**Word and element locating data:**
########
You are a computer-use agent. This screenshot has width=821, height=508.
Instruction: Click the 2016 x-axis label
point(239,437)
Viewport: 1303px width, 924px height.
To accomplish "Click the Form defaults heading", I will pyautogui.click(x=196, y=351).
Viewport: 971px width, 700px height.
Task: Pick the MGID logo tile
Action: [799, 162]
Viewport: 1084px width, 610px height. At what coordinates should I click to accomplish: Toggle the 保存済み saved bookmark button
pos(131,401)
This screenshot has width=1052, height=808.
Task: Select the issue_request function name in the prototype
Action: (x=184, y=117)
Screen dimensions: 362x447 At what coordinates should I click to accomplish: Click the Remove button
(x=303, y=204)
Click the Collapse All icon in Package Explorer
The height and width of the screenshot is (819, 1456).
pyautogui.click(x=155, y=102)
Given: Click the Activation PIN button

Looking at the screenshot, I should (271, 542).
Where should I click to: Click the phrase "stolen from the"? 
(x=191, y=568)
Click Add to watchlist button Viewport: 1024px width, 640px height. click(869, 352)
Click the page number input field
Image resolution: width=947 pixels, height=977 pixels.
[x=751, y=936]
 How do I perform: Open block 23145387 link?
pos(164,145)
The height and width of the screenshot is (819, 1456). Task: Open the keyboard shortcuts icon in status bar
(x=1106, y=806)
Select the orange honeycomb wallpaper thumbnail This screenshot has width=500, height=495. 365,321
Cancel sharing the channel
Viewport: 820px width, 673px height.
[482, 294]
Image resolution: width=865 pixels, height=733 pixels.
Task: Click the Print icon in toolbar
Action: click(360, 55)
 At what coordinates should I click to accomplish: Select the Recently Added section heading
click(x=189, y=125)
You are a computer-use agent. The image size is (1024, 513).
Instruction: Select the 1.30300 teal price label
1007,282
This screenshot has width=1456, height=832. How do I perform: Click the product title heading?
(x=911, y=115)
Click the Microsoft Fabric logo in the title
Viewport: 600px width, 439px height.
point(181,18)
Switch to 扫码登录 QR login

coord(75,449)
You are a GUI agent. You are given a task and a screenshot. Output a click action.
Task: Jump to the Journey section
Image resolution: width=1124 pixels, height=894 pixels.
########
**Written instruction:**
Edit the lines above by replacing every "computer-use agent" with "GUI agent" and leaving everything else unchanged.

**Task output:**
You are a GUI agent. This screenshot has width=821, height=508.
Instruction: Click the 2016 x-axis label
point(239,437)
Viewport: 1303px width, 924px height.
To accomplish "Click the Form defaults heading", I will pyautogui.click(x=196, y=351).
Viewport: 971px width, 700px height.
Task: Pick the MGID logo tile
Action: [799, 162]
Viewport: 1084px width, 610px height. At what coordinates should I click to accomplish: Toggle the 保存済み saved bookmark button
pos(131,401)
This screenshot has width=1052, height=808.
Task: Select the issue_request function name in the prototype
Action: (x=184, y=117)
Screen dimensions: 362x447 At what coordinates should I click to accomplish: Click the Remove button
(x=303, y=204)
Click the Collapse All icon in Package Explorer
The height and width of the screenshot is (819, 1456).
pyautogui.click(x=155, y=102)
Given: Click the Activation PIN button

Looking at the screenshot, I should (271, 542).
Where should I click to: Click the phrase "stolen from the"? 
(x=191, y=568)
Click Add to watchlist button Viewport: 1024px width, 640px height. click(869, 352)
Click the page number input field
Image resolution: width=947 pixels, height=977 pixels.
[x=751, y=936]
 How do I perform: Open block 23145387 link?
pos(164,145)
The height and width of the screenshot is (819, 1456). Task: Open the keyboard shortcuts icon in status bar
(x=1106, y=806)
Select the orange honeycomb wallpaper thumbnail This screenshot has width=500, height=495. 365,321
Cancel sharing the channel
Viewport: 820px width, 673px height.
[482, 294]
Image resolution: width=865 pixels, height=733 pixels.
Task: Click the Print icon in toolbar
Action: click(360, 55)
 At what coordinates should I click to accomplish: Select the Recently Added section heading
click(x=189, y=125)
You are a GUI agent. The image size is (1024, 513).
Instruction: Select the 1.30300 teal price label
1007,282
This screenshot has width=1456, height=832. How do I perform: Click the product title heading?
(x=911, y=115)
Click the Microsoft Fabric logo in the title
Viewport: 600px width, 439px height.
point(181,18)
Switch to 扫码登录 QR login

coord(75,449)
You are a GUI agent. You are given a task and a screenshot. Output a click action.
Task: Jump to the Journey section
Image resolution: width=1124 pixels, height=894 pixels.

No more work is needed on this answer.